Centenos de milhões

Não faltam por aí Medinas Carreiras, a garantir que a equação virtuosa do ministro das Finanças é impossível de resolver e vai acabar em tragédia. Mas nascem a cada dia mais Mários Centenos, empolgados com os horizontes de prosperidade que antevêem nesta sociedade falida.

Creio que nem nos melhores anos de folia vi os centros comerciais, os restaurantes ou as gasolineiras com tanta gente a gastar como neste dezembro. Os juros negativos dos empréstimos, os preços do petróleo abaixo dos 40 dólares e, em especial, a janela aberta sobre a grande praça da descida da sobretaxa de IRS, do fim dos cortes salariais ou da agonia da CES, levam os centenos a desprezar os medinas e a consumir como loucos.

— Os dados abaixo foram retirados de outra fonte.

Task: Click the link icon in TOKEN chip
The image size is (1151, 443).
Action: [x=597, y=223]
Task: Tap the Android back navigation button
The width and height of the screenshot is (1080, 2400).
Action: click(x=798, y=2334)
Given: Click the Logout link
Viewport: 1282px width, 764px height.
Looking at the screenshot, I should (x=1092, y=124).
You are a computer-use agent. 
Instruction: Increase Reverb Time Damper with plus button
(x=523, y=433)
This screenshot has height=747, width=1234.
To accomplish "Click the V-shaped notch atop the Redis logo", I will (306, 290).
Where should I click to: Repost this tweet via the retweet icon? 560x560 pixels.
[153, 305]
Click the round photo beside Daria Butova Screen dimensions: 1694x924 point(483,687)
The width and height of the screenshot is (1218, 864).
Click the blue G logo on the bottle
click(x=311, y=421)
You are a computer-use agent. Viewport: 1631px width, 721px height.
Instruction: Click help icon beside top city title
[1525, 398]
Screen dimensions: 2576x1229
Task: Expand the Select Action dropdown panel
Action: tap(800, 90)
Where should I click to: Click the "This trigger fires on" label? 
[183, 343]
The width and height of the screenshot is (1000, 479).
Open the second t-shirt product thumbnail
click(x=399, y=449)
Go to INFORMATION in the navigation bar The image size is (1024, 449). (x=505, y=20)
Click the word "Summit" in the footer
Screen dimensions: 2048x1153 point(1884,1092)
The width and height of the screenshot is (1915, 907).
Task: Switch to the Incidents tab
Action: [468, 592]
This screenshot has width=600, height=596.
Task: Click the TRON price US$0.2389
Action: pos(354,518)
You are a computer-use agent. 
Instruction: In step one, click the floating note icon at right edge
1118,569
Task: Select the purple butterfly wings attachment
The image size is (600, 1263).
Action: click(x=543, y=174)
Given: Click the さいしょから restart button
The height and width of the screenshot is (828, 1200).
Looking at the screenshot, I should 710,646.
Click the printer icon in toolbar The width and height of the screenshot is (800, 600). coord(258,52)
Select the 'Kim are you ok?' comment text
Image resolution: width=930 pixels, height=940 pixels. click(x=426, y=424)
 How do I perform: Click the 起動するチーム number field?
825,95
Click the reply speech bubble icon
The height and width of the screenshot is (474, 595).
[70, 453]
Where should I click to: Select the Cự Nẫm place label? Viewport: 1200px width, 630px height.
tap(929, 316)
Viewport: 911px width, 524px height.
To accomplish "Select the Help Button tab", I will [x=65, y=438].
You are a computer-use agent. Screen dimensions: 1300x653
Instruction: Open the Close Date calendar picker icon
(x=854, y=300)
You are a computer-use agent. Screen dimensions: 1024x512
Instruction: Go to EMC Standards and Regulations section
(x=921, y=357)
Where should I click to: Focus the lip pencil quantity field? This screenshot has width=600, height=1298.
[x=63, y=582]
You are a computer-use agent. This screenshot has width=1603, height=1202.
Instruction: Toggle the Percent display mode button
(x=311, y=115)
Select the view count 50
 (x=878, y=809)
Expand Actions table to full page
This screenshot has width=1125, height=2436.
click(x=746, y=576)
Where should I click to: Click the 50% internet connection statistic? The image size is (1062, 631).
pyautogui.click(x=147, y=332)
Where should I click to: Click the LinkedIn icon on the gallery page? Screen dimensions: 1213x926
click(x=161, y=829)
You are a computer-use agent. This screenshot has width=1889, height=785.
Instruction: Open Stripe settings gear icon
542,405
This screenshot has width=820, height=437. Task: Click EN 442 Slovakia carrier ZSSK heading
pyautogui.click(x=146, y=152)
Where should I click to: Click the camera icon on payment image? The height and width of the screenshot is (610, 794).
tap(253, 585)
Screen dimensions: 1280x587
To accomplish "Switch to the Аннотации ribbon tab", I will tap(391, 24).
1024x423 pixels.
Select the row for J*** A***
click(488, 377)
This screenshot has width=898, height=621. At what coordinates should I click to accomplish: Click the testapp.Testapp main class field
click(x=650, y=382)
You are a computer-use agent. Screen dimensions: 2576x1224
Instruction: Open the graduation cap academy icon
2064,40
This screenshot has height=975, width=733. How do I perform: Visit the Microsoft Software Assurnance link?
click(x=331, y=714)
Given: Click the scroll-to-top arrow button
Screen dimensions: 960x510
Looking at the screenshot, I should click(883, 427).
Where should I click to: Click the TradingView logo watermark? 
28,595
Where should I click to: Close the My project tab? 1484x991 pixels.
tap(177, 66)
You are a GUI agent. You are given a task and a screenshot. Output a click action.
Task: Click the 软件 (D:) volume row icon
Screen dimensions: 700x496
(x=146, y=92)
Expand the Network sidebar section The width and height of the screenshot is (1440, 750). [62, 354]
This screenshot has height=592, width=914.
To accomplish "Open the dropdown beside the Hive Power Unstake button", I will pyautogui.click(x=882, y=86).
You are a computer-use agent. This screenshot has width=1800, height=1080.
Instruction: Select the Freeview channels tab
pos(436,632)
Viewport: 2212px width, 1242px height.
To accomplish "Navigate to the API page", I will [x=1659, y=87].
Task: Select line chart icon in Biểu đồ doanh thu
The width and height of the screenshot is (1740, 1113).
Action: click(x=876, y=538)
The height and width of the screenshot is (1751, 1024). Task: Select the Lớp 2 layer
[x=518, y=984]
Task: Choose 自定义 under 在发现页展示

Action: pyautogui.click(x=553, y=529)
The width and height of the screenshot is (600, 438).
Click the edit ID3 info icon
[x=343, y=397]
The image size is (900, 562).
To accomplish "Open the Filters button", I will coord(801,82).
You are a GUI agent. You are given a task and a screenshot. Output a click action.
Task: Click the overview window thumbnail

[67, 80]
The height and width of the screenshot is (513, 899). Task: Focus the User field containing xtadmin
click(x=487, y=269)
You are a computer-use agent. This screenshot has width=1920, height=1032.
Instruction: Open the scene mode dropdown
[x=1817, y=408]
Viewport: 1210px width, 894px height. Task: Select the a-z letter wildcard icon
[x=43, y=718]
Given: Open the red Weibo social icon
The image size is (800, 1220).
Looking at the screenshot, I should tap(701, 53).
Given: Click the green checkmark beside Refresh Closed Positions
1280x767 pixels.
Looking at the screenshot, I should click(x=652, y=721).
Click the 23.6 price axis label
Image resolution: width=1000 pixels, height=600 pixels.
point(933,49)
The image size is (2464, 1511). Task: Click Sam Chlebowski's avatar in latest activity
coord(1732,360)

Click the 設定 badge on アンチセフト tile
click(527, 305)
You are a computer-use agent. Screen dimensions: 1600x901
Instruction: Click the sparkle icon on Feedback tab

E para terem razão, sobram-lhes ainda exemplos temerários, como os projectos da Câmara de Lisboa, que vai arrancar com a maior reaqualificação urbana desde a Expo’98. Há meses, foi anunciada a renovação do eixo entre Picoas e o Saldanha, que custará 9,4 milhões de euros. Agora, galvanizada pelo centenismo, a CML avançará também com obras no Campo das Cebolas, no Corpo Santo e no Cais do Sodré, no valor de 18,2 milhões, e em Sete Rios, mais 6,36 milhões de euros.

Ah, como eu gostava que esta história acabasse bem! O problema é que me converti ao medinismo e deixei de acreditar no Pai Natal.